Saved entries
__________________________________________________

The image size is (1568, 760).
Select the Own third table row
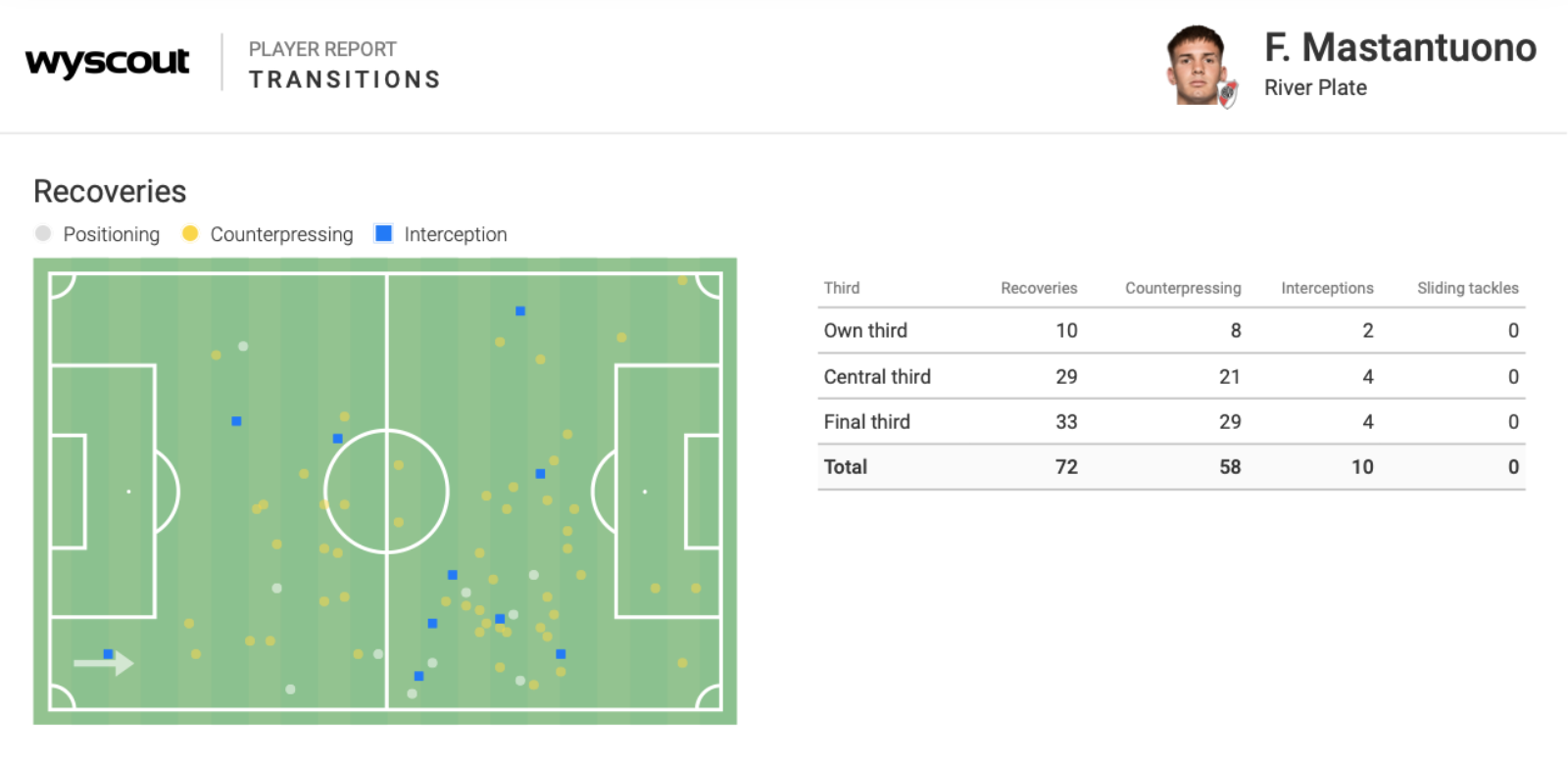tap(1171, 331)
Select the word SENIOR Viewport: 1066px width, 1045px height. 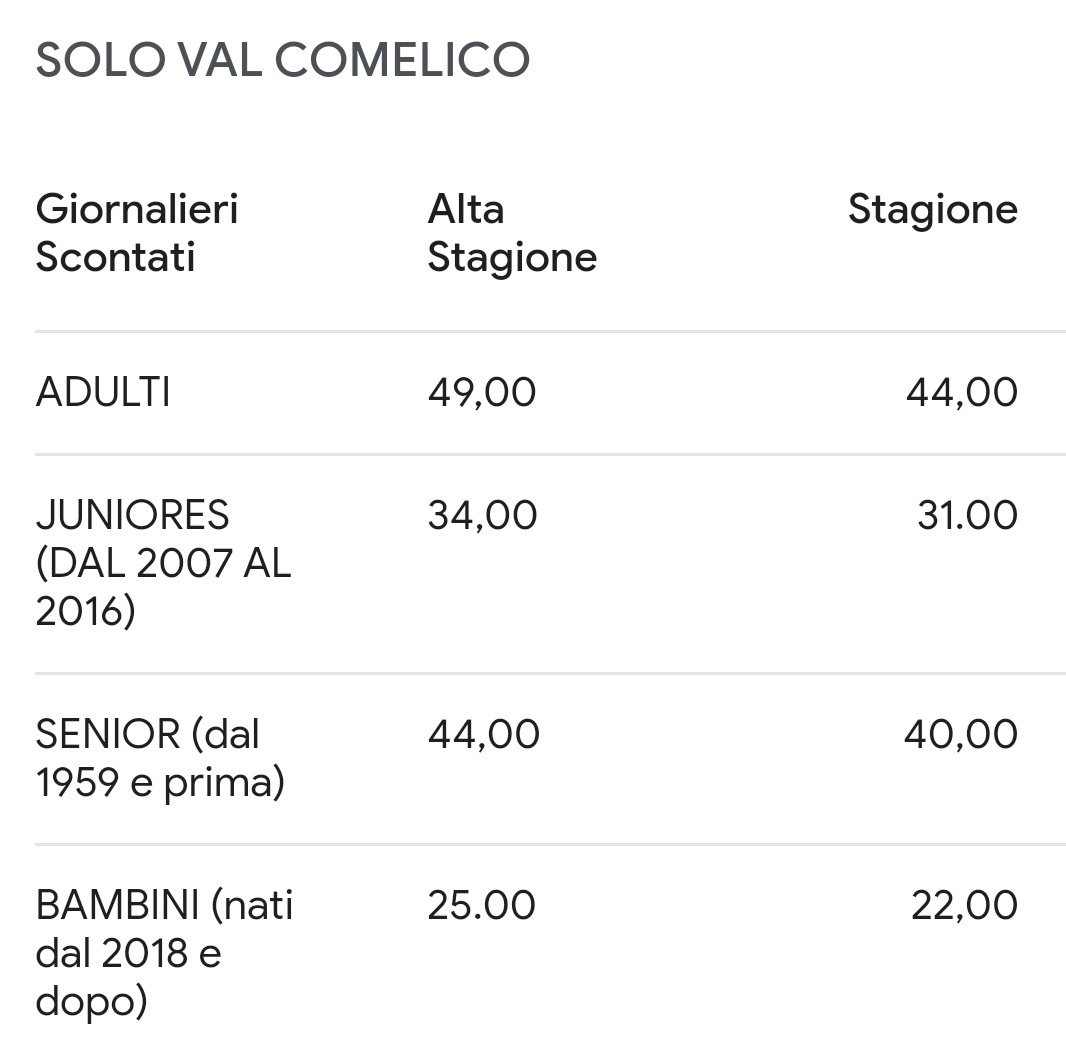point(107,735)
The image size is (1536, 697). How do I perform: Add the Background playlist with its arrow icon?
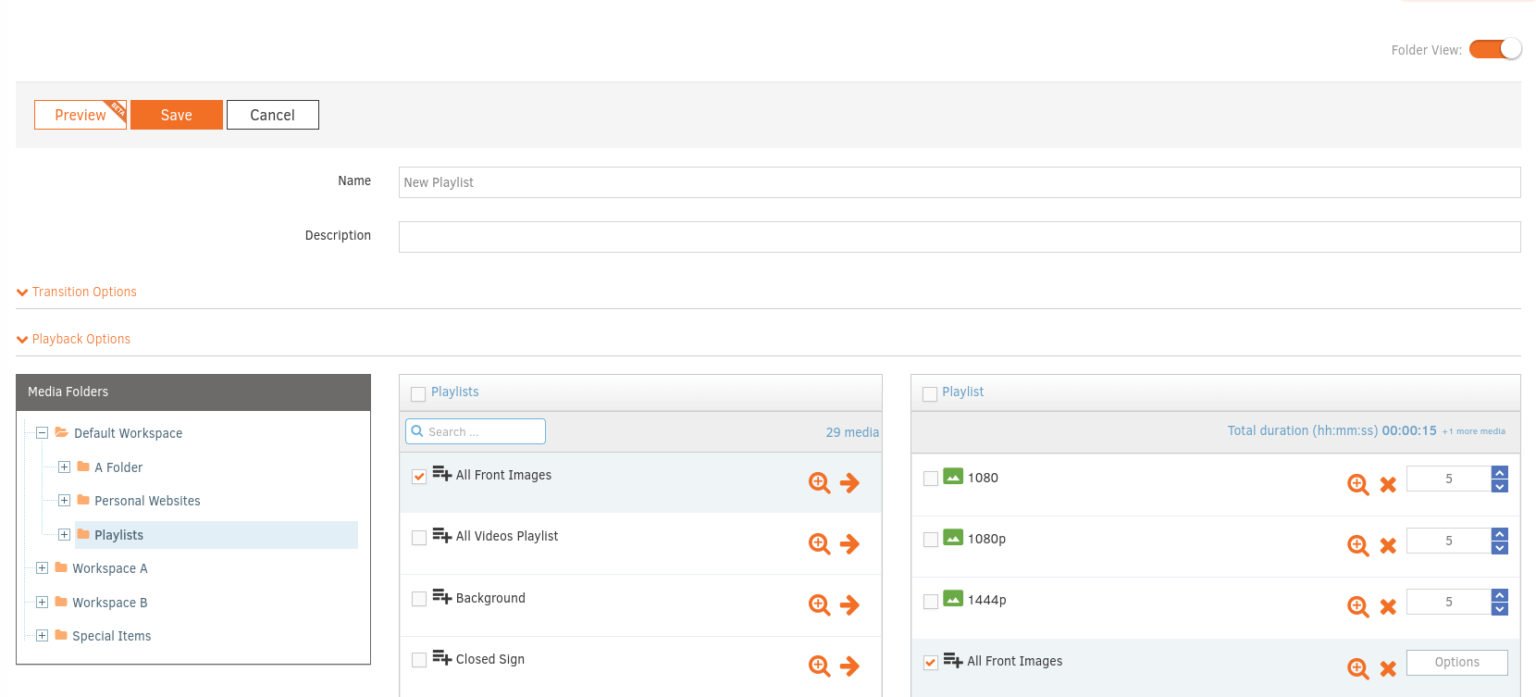point(851,604)
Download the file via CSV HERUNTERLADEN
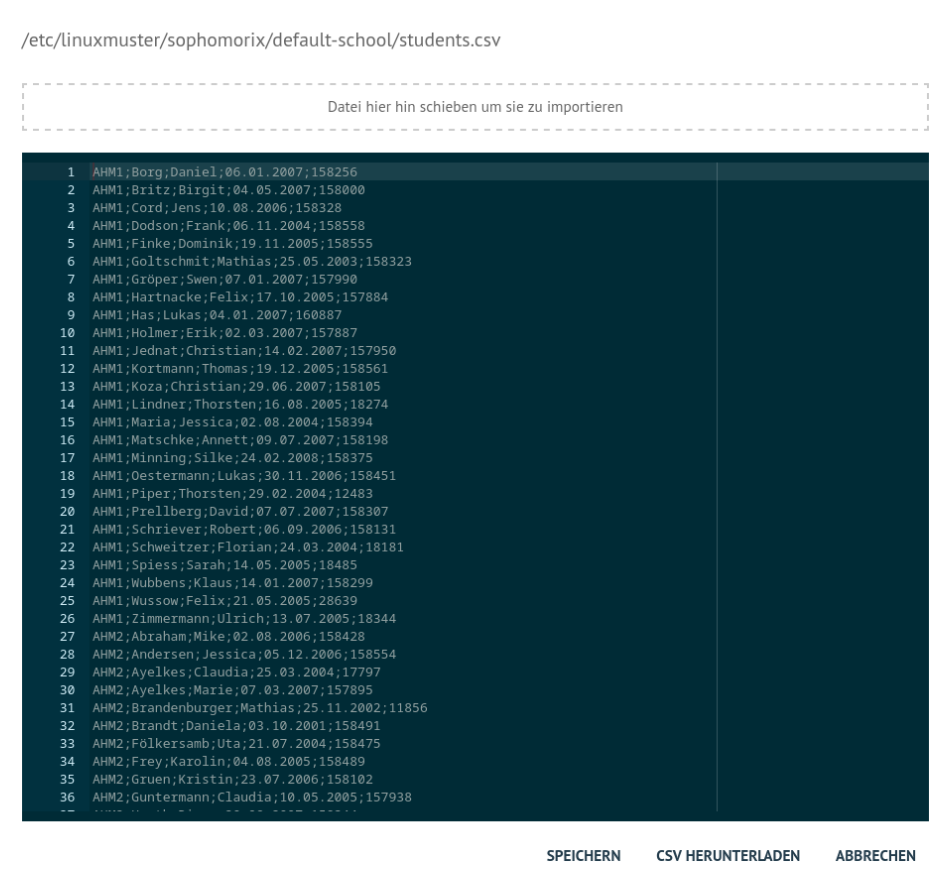The image size is (944, 874). [x=727, y=855]
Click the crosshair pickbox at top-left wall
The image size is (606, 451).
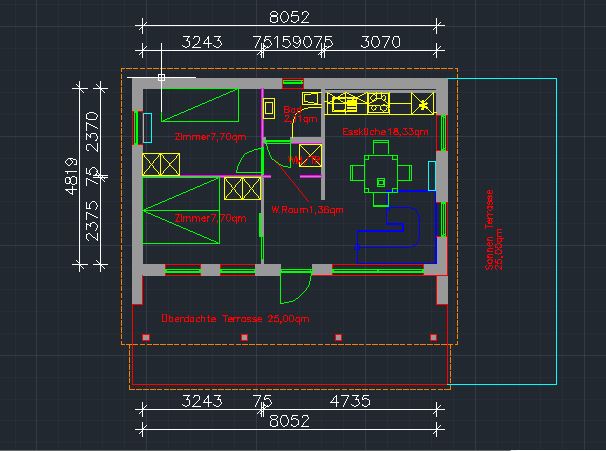pyautogui.click(x=162, y=77)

__________________________________________________

**REQUIRED ACTION**
Your answer should be the lines above from the one that contains "Download the file via CSV HERUNTERLADEN" through the last, set down exactly, with the pictures removed.

**SOLUTION**
Download the file via CSV HERUNTERLADEN
The image size is (944, 874). [x=727, y=855]
Click the crosshair pickbox at top-left wall
The image size is (606, 451).
pyautogui.click(x=162, y=77)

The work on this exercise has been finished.